What is asked: Retype the lines below without any changes.

Excerpted records:

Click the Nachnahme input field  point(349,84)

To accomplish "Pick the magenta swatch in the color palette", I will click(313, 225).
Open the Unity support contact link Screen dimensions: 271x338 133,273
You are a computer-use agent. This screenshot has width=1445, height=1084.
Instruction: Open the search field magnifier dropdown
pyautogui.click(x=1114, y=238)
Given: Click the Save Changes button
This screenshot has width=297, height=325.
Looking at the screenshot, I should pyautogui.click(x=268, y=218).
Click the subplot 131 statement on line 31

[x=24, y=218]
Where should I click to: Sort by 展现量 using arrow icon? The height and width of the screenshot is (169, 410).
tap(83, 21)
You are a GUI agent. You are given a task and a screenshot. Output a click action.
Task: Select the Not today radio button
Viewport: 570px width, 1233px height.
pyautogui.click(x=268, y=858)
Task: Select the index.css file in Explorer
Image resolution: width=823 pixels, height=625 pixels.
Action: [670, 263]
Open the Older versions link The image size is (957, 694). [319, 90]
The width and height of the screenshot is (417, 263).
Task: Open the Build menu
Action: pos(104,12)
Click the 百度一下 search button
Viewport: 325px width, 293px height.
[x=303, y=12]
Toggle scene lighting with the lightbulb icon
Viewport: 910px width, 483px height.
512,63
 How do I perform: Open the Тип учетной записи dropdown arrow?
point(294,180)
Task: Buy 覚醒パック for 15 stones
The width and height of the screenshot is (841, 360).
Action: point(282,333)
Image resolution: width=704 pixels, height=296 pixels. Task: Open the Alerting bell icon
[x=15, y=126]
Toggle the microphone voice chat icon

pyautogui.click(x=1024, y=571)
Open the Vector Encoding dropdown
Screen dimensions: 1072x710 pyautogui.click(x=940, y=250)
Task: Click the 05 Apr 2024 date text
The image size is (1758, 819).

Answer to this exercise:
Click the Nachnahme input field  point(349,84)

To accomplish "Pick the magenta swatch in the color palette", I will click(313, 225).
Open the Unity support contact link Screen dimensions: 271x338 133,273
You are a computer-use agent. This screenshot has width=1445, height=1084.
Instruction: Open the search field magnifier dropdown
pyautogui.click(x=1114, y=238)
Given: Click the Save Changes button
This screenshot has width=297, height=325.
Looking at the screenshot, I should pyautogui.click(x=268, y=218).
Click the subplot 131 statement on line 31

[x=24, y=218]
Where should I click to: Sort by 展现量 using arrow icon? The height and width of the screenshot is (169, 410).
tap(83, 21)
You are a GUI agent. You are given a task and a screenshot. Output a click action.
Task: Select the Not today radio button
Viewport: 570px width, 1233px height.
pyautogui.click(x=268, y=858)
Task: Select the index.css file in Explorer
Image resolution: width=823 pixels, height=625 pixels.
Action: [670, 263]
Open the Older versions link The image size is (957, 694). [319, 90]
The width and height of the screenshot is (417, 263).
Task: Open the Build menu
Action: pos(104,12)
Click the 百度一下 search button
Viewport: 325px width, 293px height.
[x=303, y=12]
Toggle scene lighting with the lightbulb icon
Viewport: 910px width, 483px height.
512,63
 How do I perform: Open the Тип учетной записи dropdown arrow?
point(294,180)
Task: Buy 覚醒パック for 15 stones
The width and height of the screenshot is (841, 360).
Action: point(282,333)
Image resolution: width=704 pixels, height=296 pixels. Task: Open the Alerting bell icon
[x=15, y=126]
Toggle the microphone voice chat icon

pyautogui.click(x=1024, y=571)
Open the Vector Encoding dropdown
Screen dimensions: 1072x710 pyautogui.click(x=940, y=250)
Task: Click the 05 Apr 2024 date text
The image size is (1758, 819).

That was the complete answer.